Data previously stored in the dictionary is erased before being updated to ensure the values are only from the latest granted simulation time. Data is accessed using the name of the HELICS subscription or endpoint as the key in the dictionary. The format of the value being sent out from each publication or endpoint is as follows:

  • pubs: value of data type as defined for this input

  • endpoints: value is a dictionary

    {
        "sending endpoint": "<sending endpoint name>",
        "payload": "<data received>"
    }

update_internal_model()

OK, this method must be overloaded; if you don’t CST throws an error. This is where all the non-co-simulation stuff of the federate takes place; this is where all the logic and functionality the federate provides in the co-simulation is executed. If this federate is a thermostat, this is where the logic to determine whether to turn the HVAC system off or on is implemented. If this federate exists to solve a fluid dynamics problem, this is where all those fun differential equations are solved.

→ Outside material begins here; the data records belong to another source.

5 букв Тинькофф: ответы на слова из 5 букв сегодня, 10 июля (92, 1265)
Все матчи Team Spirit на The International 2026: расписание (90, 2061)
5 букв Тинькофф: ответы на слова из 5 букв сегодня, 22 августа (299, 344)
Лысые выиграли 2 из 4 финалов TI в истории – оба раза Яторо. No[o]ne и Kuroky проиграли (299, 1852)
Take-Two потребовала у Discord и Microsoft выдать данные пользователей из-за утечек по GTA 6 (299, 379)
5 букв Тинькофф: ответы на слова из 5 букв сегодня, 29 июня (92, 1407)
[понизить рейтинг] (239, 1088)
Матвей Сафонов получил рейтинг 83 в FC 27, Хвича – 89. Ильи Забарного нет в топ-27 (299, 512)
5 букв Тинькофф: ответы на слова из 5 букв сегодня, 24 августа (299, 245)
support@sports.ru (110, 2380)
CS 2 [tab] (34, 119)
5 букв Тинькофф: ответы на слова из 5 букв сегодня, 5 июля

Generally, this method will start by getting current values provided by the rest of the federation by reading the data_from_federation dictionary. This dictionary holds the latest values of all defined HELICS inputs and endpoints which have (presumably) been defined because they are needed to correctly perform this federate’s functionality. The names of the data are the names the federation knows the data by and may or may not well-match the internal variable names. The public federation names of the data are defined by the sending federates in their HELICS configuration JSONs (in the “publication” and “endpoint” sections.)

After reading these inputs and assigning them to appropriate variables in the internal model (i.e. variables in the thermostat or fluid dynamics equations or whatever functionality your federate provides), the core logic of the federate is executed. This logic provides whatever functionality the federate provides to the rest of the federation and often involves solving equations.

After this logic is executed and any relevant equations are solved, the outputs this provides to the federation need to be assigned. To do this, the process is the inverse of getting the data from the federation: the variables from the solved equations that hold the relevant keys need to be assigned to the appropriate keys in the data_to_federation dictionary. The names in this dictionary are the those defined for “publications” and “endpoints” in this federate’s HELICS configuration JSON.

Though this assignment is generally the final step in this method, it doesn’t have to be. For example, clean-up activities after solving equations may be needed or logging diagnostic messages or writing something to file may still need to take place.

send_data_to_federation()

Like get_data_from_federation(), this method takes the data in the dictionary and sends it out to the rest of the federation via HELICS. This is mostly tedious work, and it is unlikely this method will need to be overloaded. See the API documentation to see how to format the output value depending on whether the output in question is a publication or endpoint.

Data is sent using the name of the HELICS subscription or endpoint as the key in the dictionary. The format of the value associated with this key is as follows:

  • pubs: value of data type as defined for this input

  • endpoints: value is a dictionary

    {
        "sending endpoint": "<sending endpoint name>",
        "payload": "<data received>"
    }

destroy_federate()

After “run_cosim_loop()” has reached the terminal simulation time (as indicated in the object attribute “stop_time”), that loop exits and this method is called. Though not strictly necessary, this method does the clean-up work to exit the co-simulation cleanly and avoid generating any nuisance warning messages.